Graça Freitas admite vacinação de jovens entre 12 e 15 anos já em setembro

Diretora-geral da Saúde garante que as vacinas são todas eficazes e acredita que a partir de setembro teremos condições de acabar com as restrições.

Graça Freitas admitiu este domingo, em entrevista ao JN e TSF, que em setembro 80% da população tenha já recebido uma dose das vacinas contra a covid-19, incluindo jovens entre os 12 e os 15 anos. "Já trabalhando no pressuposto de termos autorização dos 12 aos 15 anos, apesar do parecer técnico, que já o li e conheço, ainda não ter sido publicado pela comissão de vacinação", disse a diretora-geral.

A diretora-geral da Saúde reconhece que os jovens "têm hesitação" em vacinar-se. "Têm dúvidas, não sabem se é mesmo preciso, se a doença neles vai ser assim tão grave, se é uma maçada, se não é uma maçada", afirma. Mas, afirma, acrescenta: "Toda a gente perceberá, jovens ou não jovens, que mais tarde ou mais cedo todos vamos ser vacinados.

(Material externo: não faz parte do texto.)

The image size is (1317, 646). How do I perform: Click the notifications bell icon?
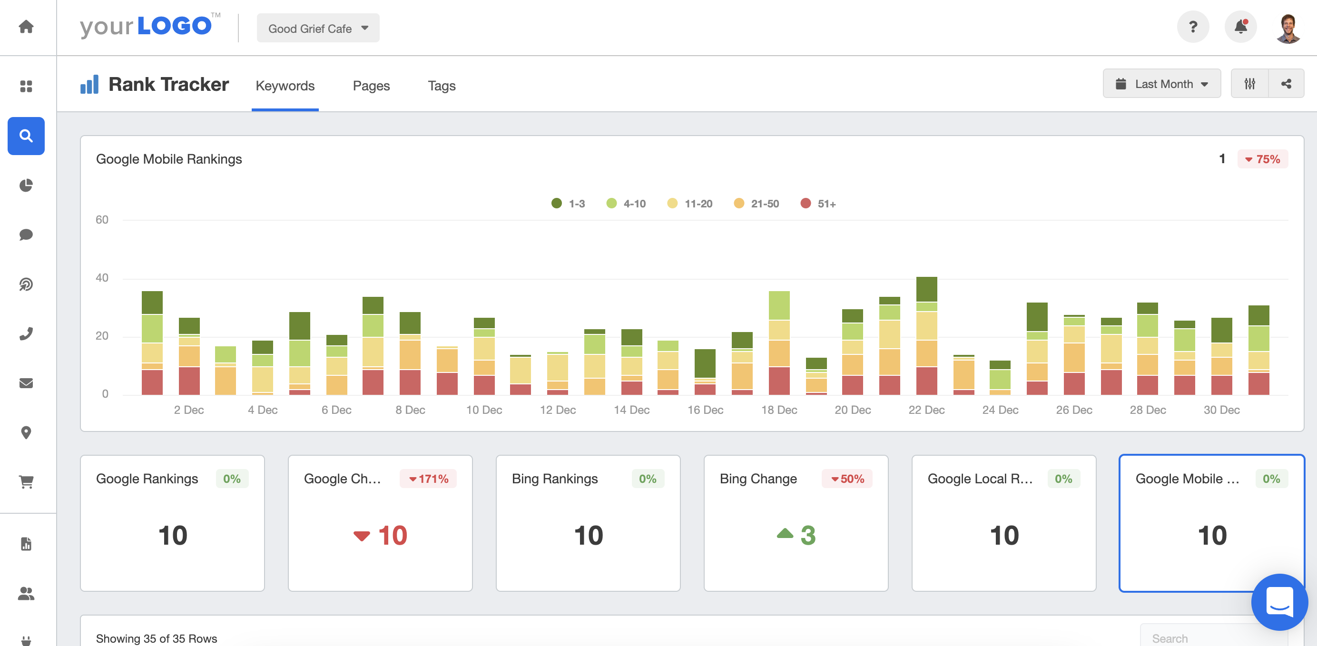pos(1241,27)
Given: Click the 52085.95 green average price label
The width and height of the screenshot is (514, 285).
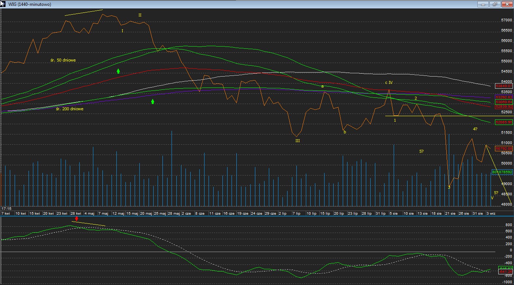Looking at the screenshot, I should 503,122.
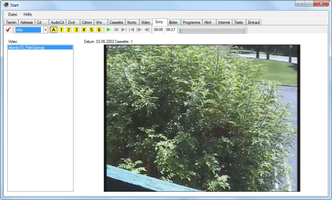
Task: Toggle the yellow number 6 filter
Action: pyautogui.click(x=99, y=30)
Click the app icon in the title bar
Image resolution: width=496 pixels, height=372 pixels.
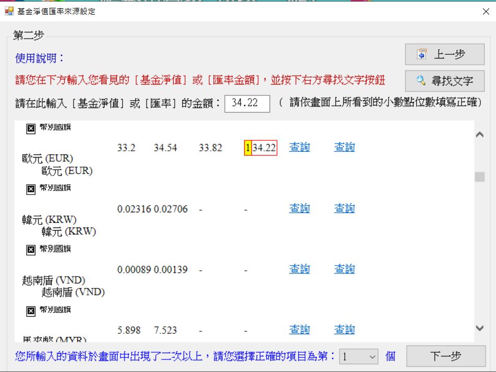pyautogui.click(x=9, y=11)
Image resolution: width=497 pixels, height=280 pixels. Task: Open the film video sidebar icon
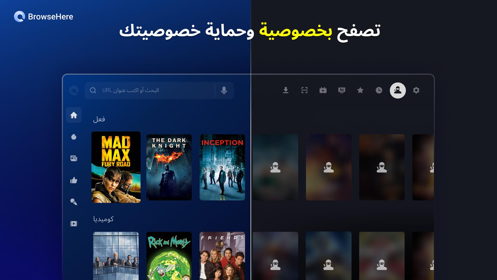coord(74,224)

A grande diferença é que uns vão ser vacinados por um vírus selvagem e vão pagar um preço por essa imunidade que é ficar doente, e outros vão ter a oportunidade de ficar imunizados através de uma vacina que é segura, eficaz e tem qualidade."

"Há pequenas diferenças de eficácia das várias vacinas"

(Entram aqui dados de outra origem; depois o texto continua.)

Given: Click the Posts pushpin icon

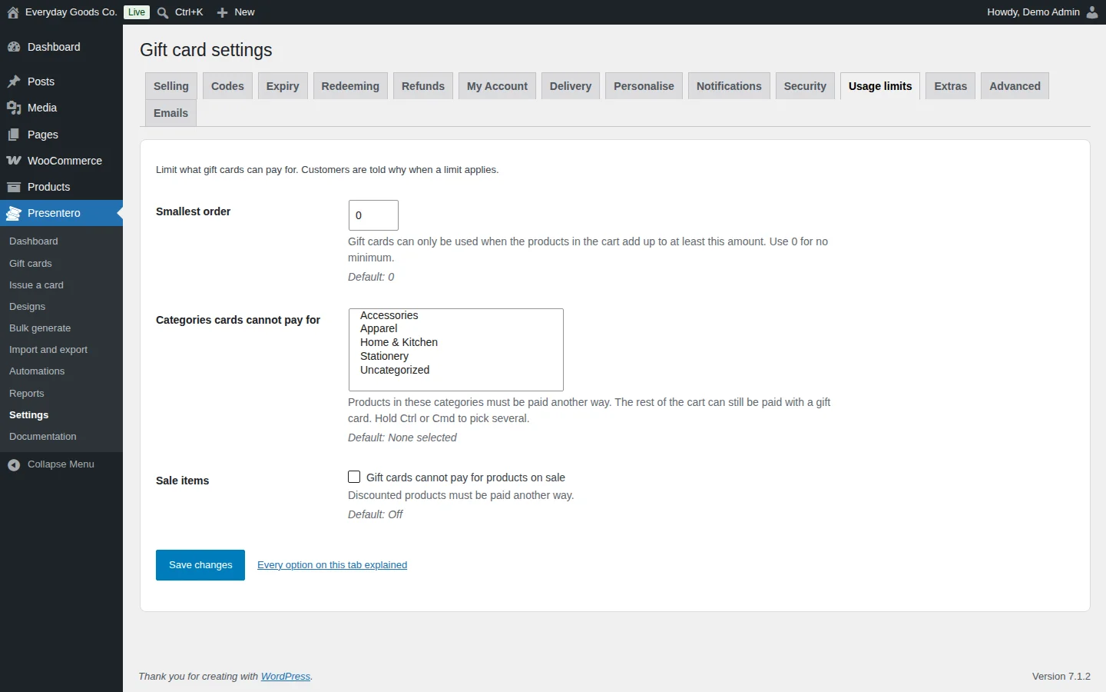Looking at the screenshot, I should click(x=14, y=82).
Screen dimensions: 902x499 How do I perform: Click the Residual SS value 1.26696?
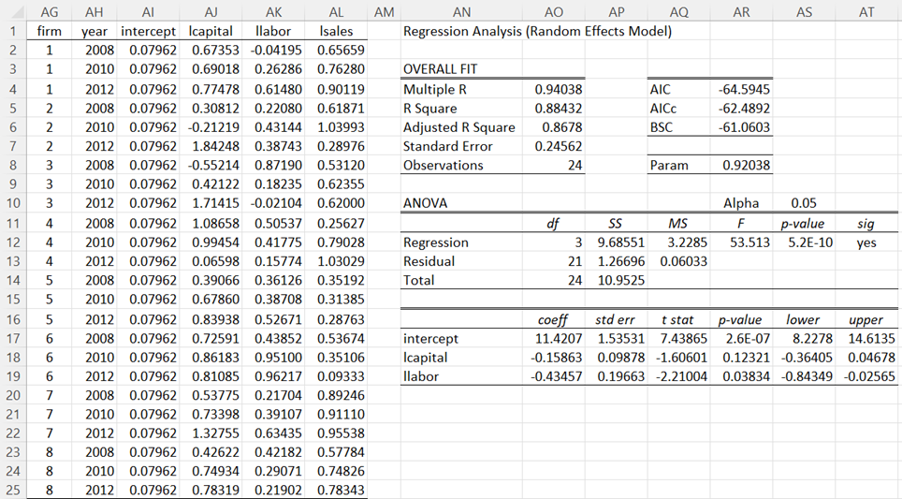(620, 261)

A qualidade das vacinas disponibilizadas para combater a doença, precisamente, é uma das garantias que dá nesta entrevista. "Há pequenas diferenças de eficácia das várias vacinas", assegura.

A responsável da Direção-Geral da Saúde comenta também as mais recentes medidas governamentais para conter o crescimento de infeções em Portugal, nomeadamente pela nova variante Delta. Graça Freitas diz que se tratam de estratégias de adaptação ao que vai acontecendo do ponto de vista epidemiológico e que as alternativas seriam ainda piores. "A pior de todas as alternativas seria os restaurantes terem de encerrar", considera quando questionada sobre a proibição de aceder a hotéis e restaurantes sem certificado digital ou teste negativo.

E apesar de estarmos em período de férias letivas e até das famílias, Graça Freitas replica a análise sobre o comportamentos habituais em época de trabalho e de escola para explicar o motivo pelo qual as medidas só se aplicam às sextas-feiras e fins de semana. "Temos um comportamento em relação às refeições nos dias de semana que é muito mais comedido, digamos assim. A maior parte de nós tem refeições curtas, com poucas pessoas, mais ou menos sempre com as mesmas, e portanto não há um ritual, não há convívio intenso. Diferente é o nosso comportamento ao fim de semana porque temos mais tempo, outras pessoas com quem podemos estar e, portanto, aqui as refeições são de facto um momento de risco.

Graça Freitas voltou a dar resposta ao pedido do Presidente da República para que a DGS explicasse a decisão de colocar o primeiro-ministro 10 dias em isolamento, apesar de ter a vacinação completa.

"Neste momento, nós ainda não temos tanta certeza sobre essa proteção. Ou seja, nós sabemos que duas doses mais 14 dias na maior parte das pessoas resultam e as pessoas estão protegidas. Mas ainda há uma percentagem que não fica imunizada." Mas a diretora-geral da DGS reconhece também que esse "princípio da precaução" seja revisto quando acabar a margem de incerteza sobre o comportamento da doença.